Just now, DeepSeek’s GitHub started updating frequently. It launched and open-sourced a new repository, Tile Kernels, and at the same time updated the DeepEP repository, bringing DeepEP V2 online. It has been less than a week since DeepSeek quietly updated Mega MoE and FP4 Indexer last time.
DeepSeek Tile Kernels

Link: https://github.com/deepseek-ai/TileKernels
According to the introduction, Tile Kernels are GPU kernels optimized for LLM operations, built with TileLang. TileLang is a domain-specific language for expressing high-performance GPU kernels in Python, with characteristics such as easy portability, agile development, and automatic optimization.
The performance of Tile Kernels is extremely strong. As DeepSeek itself wrote: “Most kernels in this project are already close to the hardware performance limit in terms of compute intensity and memory bandwidth. Some of them have already been used internally in training and inference scenarios.
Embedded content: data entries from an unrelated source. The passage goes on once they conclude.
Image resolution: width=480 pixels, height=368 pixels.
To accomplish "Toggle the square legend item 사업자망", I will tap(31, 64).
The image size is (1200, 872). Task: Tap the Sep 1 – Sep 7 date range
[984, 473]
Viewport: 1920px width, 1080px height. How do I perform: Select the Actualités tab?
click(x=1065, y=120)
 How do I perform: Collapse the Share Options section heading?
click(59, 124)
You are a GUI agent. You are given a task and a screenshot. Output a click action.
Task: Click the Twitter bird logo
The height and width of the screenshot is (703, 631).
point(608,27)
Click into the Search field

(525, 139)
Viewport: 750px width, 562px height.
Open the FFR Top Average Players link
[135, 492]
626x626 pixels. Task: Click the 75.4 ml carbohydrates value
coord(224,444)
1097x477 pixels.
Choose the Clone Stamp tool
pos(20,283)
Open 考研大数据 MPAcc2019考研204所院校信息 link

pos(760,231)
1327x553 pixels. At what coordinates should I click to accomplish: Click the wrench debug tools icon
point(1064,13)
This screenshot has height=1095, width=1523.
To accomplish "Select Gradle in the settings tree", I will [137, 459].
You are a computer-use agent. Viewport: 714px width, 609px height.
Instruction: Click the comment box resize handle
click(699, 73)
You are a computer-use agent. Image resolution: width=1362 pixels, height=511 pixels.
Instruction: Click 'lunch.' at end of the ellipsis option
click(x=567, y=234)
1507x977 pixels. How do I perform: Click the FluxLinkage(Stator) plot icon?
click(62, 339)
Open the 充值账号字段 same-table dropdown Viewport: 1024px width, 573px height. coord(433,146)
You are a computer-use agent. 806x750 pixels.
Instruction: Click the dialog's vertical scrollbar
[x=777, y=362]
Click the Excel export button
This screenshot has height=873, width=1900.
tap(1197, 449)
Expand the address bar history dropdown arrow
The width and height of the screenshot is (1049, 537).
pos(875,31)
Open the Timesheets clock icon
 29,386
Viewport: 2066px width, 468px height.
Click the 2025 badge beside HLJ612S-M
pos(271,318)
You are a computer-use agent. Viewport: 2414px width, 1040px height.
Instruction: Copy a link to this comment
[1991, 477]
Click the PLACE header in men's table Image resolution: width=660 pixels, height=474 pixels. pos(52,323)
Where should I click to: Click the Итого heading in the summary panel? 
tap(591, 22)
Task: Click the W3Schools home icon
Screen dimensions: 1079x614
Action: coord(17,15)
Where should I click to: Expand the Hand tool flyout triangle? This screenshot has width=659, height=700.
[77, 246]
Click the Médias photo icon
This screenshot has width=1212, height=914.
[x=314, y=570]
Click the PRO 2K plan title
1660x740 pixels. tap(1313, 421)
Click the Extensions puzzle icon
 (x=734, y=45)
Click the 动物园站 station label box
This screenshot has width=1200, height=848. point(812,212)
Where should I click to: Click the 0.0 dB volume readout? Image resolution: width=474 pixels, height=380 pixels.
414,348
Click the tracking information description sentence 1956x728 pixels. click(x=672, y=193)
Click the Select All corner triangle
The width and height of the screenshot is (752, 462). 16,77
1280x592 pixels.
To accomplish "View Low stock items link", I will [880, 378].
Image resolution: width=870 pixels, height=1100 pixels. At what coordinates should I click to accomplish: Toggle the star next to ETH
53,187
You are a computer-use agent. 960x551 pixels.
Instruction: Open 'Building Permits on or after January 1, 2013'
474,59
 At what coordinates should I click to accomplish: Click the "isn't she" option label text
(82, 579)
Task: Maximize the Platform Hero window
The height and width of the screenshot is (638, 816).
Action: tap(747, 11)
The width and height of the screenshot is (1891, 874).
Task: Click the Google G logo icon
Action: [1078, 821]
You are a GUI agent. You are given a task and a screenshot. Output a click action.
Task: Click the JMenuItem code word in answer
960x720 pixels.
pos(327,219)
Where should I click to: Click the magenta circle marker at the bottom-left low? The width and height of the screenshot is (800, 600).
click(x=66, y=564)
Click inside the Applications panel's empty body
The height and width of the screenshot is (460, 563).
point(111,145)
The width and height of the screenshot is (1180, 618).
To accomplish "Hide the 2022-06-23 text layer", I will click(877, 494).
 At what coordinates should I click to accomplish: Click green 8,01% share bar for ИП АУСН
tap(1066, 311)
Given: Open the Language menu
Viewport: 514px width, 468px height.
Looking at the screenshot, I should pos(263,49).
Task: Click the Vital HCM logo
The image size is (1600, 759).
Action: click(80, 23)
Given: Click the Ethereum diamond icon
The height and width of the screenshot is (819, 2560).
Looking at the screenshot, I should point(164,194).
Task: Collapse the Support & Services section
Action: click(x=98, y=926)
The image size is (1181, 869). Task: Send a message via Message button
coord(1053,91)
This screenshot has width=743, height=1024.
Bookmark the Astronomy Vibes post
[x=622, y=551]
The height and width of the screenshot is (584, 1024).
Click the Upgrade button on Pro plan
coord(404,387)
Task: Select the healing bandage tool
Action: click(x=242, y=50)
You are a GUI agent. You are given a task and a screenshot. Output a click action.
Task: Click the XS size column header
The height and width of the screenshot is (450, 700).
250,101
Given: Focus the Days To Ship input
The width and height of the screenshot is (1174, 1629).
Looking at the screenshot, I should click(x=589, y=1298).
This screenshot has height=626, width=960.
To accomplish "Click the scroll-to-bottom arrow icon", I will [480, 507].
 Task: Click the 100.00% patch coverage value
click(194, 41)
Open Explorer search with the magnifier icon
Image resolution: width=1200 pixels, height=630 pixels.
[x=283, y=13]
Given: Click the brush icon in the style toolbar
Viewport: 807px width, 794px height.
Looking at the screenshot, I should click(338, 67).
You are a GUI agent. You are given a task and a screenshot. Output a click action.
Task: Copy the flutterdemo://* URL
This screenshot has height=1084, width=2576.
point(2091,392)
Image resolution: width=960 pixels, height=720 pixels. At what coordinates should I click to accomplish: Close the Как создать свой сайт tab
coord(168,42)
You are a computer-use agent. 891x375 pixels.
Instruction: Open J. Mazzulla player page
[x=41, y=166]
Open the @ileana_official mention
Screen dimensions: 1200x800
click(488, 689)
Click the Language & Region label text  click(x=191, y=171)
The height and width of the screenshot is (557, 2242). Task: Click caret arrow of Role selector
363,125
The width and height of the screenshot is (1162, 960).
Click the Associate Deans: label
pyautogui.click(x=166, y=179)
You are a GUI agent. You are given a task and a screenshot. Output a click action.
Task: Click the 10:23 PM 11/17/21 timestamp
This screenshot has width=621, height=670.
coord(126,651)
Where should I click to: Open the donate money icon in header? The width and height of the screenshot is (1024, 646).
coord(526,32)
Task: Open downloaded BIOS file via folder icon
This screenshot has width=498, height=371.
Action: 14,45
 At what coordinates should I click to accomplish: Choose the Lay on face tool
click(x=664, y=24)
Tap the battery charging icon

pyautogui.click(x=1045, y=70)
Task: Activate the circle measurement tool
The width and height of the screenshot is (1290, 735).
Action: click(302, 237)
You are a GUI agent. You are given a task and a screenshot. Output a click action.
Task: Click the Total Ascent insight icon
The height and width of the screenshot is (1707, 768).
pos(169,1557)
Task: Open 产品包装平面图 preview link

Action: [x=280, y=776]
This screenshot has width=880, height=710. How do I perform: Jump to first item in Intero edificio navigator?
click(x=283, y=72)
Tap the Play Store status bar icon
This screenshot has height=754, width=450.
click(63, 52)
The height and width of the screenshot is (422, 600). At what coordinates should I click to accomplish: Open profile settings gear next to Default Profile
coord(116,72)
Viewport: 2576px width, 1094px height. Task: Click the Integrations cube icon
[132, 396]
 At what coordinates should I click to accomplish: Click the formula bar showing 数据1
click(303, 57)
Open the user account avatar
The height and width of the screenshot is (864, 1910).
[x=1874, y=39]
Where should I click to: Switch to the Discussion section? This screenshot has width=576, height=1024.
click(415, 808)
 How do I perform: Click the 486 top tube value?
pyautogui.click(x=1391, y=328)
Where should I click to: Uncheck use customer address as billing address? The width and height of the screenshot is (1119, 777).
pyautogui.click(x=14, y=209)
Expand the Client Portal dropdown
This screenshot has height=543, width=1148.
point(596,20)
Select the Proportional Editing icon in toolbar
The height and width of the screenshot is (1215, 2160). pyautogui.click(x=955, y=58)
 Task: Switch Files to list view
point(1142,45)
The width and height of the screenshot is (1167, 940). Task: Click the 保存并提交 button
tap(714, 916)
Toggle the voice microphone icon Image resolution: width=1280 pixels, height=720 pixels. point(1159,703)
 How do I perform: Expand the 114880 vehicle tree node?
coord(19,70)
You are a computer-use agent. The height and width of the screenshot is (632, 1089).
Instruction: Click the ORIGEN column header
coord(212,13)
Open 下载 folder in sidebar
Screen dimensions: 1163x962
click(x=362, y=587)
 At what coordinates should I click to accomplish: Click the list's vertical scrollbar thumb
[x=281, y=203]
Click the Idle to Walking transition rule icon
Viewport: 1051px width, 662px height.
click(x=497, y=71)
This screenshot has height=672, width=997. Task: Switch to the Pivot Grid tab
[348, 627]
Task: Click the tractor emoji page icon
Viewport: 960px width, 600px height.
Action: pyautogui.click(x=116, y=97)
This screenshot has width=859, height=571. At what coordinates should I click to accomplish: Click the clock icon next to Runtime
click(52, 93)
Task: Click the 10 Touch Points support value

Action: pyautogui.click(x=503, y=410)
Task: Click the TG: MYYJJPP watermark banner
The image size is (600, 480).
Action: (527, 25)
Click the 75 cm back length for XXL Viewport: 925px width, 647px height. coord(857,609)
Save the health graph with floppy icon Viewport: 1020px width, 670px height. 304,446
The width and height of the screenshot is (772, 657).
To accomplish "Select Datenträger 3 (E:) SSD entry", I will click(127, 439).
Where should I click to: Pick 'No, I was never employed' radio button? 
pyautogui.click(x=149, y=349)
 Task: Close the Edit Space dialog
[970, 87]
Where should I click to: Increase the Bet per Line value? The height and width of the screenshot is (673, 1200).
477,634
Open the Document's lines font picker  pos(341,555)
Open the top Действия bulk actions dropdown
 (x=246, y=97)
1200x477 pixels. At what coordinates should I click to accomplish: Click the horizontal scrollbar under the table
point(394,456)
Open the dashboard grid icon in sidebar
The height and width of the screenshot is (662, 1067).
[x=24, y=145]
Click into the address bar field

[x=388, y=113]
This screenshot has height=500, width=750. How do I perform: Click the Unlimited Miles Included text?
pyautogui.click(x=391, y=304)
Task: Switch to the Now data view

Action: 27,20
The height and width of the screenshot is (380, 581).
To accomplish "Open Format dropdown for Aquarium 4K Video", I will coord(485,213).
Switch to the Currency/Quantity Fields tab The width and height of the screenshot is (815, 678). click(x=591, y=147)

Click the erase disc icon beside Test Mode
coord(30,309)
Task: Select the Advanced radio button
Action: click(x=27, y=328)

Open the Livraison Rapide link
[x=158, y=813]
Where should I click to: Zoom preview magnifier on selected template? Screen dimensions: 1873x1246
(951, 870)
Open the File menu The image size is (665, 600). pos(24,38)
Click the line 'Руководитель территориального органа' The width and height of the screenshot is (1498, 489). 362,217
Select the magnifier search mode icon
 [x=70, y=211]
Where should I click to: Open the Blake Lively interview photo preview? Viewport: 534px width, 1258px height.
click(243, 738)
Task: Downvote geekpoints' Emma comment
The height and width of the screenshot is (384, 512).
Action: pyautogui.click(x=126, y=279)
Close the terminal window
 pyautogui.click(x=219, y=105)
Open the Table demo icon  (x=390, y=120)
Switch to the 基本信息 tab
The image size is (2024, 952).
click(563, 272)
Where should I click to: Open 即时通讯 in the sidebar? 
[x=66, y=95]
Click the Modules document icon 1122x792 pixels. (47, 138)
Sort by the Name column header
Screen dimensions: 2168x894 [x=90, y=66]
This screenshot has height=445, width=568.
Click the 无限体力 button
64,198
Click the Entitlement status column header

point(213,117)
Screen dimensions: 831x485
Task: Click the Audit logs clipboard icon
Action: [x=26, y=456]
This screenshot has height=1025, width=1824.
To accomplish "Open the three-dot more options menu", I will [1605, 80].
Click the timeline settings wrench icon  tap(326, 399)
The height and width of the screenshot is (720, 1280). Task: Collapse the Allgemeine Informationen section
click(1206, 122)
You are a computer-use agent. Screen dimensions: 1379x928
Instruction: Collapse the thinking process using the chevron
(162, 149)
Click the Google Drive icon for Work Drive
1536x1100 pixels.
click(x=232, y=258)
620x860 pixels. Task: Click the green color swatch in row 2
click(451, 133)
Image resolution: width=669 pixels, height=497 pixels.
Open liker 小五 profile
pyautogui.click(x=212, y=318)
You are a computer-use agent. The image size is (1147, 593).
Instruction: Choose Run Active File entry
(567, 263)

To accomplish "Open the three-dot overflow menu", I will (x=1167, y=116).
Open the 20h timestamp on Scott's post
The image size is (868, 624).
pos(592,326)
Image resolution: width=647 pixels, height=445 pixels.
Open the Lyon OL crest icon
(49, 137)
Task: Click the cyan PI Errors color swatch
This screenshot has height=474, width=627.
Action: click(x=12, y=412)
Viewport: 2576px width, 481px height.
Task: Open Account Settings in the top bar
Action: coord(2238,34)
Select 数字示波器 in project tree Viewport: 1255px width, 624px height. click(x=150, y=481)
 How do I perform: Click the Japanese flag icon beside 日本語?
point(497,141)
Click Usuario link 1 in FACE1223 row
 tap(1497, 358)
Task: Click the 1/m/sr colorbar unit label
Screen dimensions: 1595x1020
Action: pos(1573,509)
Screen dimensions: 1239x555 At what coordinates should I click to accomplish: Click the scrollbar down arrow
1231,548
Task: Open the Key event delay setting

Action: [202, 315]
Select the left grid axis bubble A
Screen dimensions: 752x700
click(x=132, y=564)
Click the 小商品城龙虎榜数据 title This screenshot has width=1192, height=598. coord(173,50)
However, they do not yet represent best practices, and we are continuing to improve the code quality and documentation.”
There is not much introductory information in the repository, yet between the lines it already “spoils” the underlying architectural innovation path of DeepSeek’s next-generation models, signaling a leap comparable to the recent Hy3 preview launch.
DeepSeek Tile Kernels Features
Here are some specific features of Tile Kernels:
Gating mechanism: Top-k expert selection and scoring for MoE routing
MoE routing: Mapping tokens to experts, fused expand/reduce, and weight normalization
Quantization: Supports FP8/FP4/E5M6 conversion in per-token, per-block, and per-channel modes, and fuses SwiGLU + quantization operations
Transpose: Batched transpose operations
Engram: Engram gating kernels, fusing RMSNorm, forward/backward propagation, and weight-gradient reduction
Manifold HyperConnection: Hyper-connection kernels, including Sinkhorn normalization and split/apply for mix
Modeling: High-level torch.autograd.Function wrappers that combine the underlying kernels into trainable layers (engram gate, mHC pipeline)
DeepSeek EPv2: Faster EP With Engram, PP, and CP Support

EPv2 link: https://github.com/deepseek-ai/DeepEP/pull/605
Earlier today, DeepSeek also released the latest version of EPv2, delivering faster expert parallelism (EP) and support for Engram / pipeline parallelism (PP) / context parallelism (CP).
As hardware, networks, and model architectures have evolved alongside rapid industry releases like Qwen 3.6, DeepSeek’s earlier DeepEP V1 had already accumulated too much historical baggage and too many performance issues.
This update completely restructures Expert Parallelism. Compared with V1, it only needs a fraction of the SM resources to reach extreme performance, while also supporting larger-scale scale-up (within a single machine) and scale-out (across machines).
In addition, DeepSeek introduced an experimental 0 SM series in this update, including 0 SM Engram, 0 SM pipeline parallelism (PP), and 0 SM context parallelism (CP) All-gather operators. At the same time, the backend has been switched from NVSHMEM to the lighter NCCL Gin backend.
New Features in DeepSeek DeepEP V2
Here are some of the new features in DeepEP V2:
Fully JIT
NCCL Gin backend:
Header-only, extremely lightweight
Able to reuse existing NCCL communicators
EPv2:
Unifies high-throughput and low-latency APIs into a single interface, and adopts a brand-new GEMM layout
Supports larger scaling domains, up to EP2048
Introduces analytical SM and QP count calculation, so auto-tuning is no longer needed
Continues to support both Hybrid mode and Direct mode
For older V3-like training tasks, SM usage drops from 24 to 4–6, while maintaining the same or even better performance
0 SM Engram (with RDMA)
0 SM PP (with RDMA)
0 SM CP (with Copy Engine)
DeepSeek DeepEP V2 Performance
Following the configuration of DeepSeek-V3, tests were run under the new version with settings of 8K tokens per batch, 7168 hidden dimension, Top-8 experts, FP8 dispatch, and BF16 combine. The results are as follows:

Note: The results shown are logical bandwidth. For example, in the case of EP 8 x 2, the 90 GB/s bandwidth actually includes traffic between local GPUs (local ranks).
Compared with V1, V2 achieves up to 1.3× peak performance, while saving as much as 4× SM resource usage —a crucial optimization for staying competitive in a landscape dominated by heavyweights like Claude Opus 4.7.
Finally, just a bit of advice for DeepSeek: hurry up and release V4 already. Everyone is getting impatient.